Romanshorn Wer am vergangenen Samstag oder Sonntag zu Besuch bei der Lego-Fan-Ausstellung im Kornhaus war und es schaffte, seine Aufmerksamkeit gelegentlich weg von den eindrücklichen Klemmbaustein-Kreationen zu richten, dem muss es auch aufgefallen sein: Starre Blicke umrandet von konzentrierten Gesichtszügen, wo man nur hinschaut. Verantwortlich für diese hypnotisiert zu scheinenden Bewunderer zeichneten sich Kunstwerke, die mit viel Hingabe von Lego-Freunden kreiert wurden.
Lego gibt es seit bald einem Jahrhundert. Die Firma wurde 1932 in Dänemark gegründet und schreibt seither eine Erfolgsgeschichte nach der anderen in der Spielzeugwelt. Kein Wunder, denn der Firmenname ist vom dänischen «leg godt» abgeleitet, was so viel wie «spiel gut» bedeutet.

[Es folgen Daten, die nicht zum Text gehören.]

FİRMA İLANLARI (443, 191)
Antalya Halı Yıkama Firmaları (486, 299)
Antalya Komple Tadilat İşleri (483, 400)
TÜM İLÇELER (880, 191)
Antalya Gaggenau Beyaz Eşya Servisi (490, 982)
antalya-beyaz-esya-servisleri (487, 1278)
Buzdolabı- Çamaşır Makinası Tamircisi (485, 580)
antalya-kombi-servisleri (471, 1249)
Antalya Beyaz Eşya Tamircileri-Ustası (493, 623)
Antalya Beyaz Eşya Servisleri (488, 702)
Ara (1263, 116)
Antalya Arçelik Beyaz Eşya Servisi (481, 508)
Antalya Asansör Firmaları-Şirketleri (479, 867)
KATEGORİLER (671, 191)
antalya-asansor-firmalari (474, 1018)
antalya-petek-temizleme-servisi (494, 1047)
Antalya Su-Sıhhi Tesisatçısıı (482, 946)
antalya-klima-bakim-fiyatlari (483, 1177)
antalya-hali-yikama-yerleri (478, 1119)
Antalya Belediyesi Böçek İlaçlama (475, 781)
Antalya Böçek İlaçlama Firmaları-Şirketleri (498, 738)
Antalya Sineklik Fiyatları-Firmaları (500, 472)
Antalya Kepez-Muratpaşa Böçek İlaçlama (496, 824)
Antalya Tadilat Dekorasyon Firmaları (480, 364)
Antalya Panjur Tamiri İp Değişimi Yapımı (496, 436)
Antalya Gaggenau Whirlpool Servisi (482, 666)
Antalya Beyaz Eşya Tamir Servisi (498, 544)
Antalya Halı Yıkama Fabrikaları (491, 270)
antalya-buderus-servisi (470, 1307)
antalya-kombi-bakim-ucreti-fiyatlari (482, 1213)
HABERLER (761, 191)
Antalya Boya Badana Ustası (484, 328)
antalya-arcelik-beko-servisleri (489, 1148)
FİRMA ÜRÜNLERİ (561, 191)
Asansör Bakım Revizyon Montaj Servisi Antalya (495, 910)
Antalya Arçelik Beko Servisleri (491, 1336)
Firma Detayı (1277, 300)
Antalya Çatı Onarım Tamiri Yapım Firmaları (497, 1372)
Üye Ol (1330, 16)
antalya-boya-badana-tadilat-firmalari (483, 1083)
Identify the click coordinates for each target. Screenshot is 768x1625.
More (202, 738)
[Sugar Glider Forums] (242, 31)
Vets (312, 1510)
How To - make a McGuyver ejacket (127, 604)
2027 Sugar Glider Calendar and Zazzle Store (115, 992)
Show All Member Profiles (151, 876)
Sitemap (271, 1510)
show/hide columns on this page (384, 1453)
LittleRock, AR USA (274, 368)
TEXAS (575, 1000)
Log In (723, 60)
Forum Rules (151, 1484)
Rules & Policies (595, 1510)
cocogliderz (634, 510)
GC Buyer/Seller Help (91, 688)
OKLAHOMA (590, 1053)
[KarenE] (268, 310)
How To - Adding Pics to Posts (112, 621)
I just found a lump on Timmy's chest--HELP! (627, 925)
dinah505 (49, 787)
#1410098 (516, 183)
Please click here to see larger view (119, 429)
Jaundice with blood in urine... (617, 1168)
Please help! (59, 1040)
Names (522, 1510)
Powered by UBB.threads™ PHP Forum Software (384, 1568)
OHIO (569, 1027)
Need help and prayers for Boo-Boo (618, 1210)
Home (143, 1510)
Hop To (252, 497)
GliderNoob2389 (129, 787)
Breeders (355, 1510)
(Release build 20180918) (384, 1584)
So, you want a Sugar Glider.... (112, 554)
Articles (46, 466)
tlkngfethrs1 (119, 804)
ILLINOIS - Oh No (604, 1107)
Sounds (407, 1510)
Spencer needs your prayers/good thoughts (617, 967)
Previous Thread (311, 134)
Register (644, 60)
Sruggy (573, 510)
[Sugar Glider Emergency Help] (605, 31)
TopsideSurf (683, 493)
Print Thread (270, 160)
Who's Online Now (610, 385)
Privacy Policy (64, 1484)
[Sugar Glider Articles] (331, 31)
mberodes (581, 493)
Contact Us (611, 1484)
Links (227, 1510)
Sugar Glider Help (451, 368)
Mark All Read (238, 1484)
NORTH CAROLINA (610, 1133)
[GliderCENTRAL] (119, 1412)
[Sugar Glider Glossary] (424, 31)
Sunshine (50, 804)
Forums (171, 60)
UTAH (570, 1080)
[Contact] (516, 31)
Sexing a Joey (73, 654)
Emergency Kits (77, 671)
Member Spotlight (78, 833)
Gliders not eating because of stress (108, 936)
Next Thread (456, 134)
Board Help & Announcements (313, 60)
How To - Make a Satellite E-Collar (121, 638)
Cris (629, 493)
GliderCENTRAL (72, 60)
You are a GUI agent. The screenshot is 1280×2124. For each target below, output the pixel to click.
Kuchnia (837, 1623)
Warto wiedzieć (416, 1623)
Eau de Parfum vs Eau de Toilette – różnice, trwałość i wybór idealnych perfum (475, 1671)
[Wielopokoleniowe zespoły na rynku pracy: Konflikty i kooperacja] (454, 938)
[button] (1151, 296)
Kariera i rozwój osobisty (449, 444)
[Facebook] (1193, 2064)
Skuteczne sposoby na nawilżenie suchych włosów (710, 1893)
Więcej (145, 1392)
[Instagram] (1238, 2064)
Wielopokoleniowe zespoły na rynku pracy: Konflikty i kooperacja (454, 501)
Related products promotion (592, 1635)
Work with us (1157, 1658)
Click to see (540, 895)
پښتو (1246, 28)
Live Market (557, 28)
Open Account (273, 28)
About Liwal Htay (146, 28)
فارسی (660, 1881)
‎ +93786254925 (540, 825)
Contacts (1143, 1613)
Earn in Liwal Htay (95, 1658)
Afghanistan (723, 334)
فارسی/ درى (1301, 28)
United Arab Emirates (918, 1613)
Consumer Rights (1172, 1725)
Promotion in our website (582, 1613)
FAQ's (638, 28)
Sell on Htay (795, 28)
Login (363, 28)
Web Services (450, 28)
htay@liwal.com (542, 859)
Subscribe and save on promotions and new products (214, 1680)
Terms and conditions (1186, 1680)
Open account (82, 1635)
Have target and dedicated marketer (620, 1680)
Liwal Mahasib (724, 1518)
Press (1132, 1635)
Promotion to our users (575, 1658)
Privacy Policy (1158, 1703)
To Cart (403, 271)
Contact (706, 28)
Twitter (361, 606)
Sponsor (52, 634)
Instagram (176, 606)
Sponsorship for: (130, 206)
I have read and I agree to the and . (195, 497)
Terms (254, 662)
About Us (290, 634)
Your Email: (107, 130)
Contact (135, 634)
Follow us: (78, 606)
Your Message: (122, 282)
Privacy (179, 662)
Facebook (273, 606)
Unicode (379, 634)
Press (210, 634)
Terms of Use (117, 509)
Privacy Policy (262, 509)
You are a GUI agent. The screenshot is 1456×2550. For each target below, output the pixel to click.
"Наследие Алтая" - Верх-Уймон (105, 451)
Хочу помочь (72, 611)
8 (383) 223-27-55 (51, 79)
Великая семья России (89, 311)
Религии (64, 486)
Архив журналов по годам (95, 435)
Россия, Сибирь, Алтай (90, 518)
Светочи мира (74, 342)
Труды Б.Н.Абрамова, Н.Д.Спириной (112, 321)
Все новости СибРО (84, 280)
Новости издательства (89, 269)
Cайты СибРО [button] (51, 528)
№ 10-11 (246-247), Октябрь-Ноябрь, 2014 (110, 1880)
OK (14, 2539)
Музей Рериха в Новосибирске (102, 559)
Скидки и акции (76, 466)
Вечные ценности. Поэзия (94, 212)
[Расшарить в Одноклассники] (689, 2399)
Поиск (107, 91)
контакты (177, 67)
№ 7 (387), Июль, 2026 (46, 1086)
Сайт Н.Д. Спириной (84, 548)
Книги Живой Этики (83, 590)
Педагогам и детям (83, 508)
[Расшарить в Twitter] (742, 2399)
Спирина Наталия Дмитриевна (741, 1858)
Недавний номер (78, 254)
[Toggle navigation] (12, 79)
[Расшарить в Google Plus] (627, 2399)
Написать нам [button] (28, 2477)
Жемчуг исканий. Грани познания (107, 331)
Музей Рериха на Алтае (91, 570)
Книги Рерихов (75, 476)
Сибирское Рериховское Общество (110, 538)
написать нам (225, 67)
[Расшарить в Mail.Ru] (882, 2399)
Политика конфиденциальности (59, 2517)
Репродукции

Doch Lego ist nicht gleich Lego. Darum wurde wohl erst das Wort «Klemmbaustein» erfunden, das sich übrigens nicht einmal im Duden findet. Denn «Lego» ist eine geschützte Wortmarke und nicht einfach eine Bezeichnung für eine Art von Spielzeug. Dies mussten schon einige Produzenten von Konkurrenzprodukten und Youtube-Videos in Erfahrung bringen, die für den Missbrauch des Markennamens rechtlich belangt wurden.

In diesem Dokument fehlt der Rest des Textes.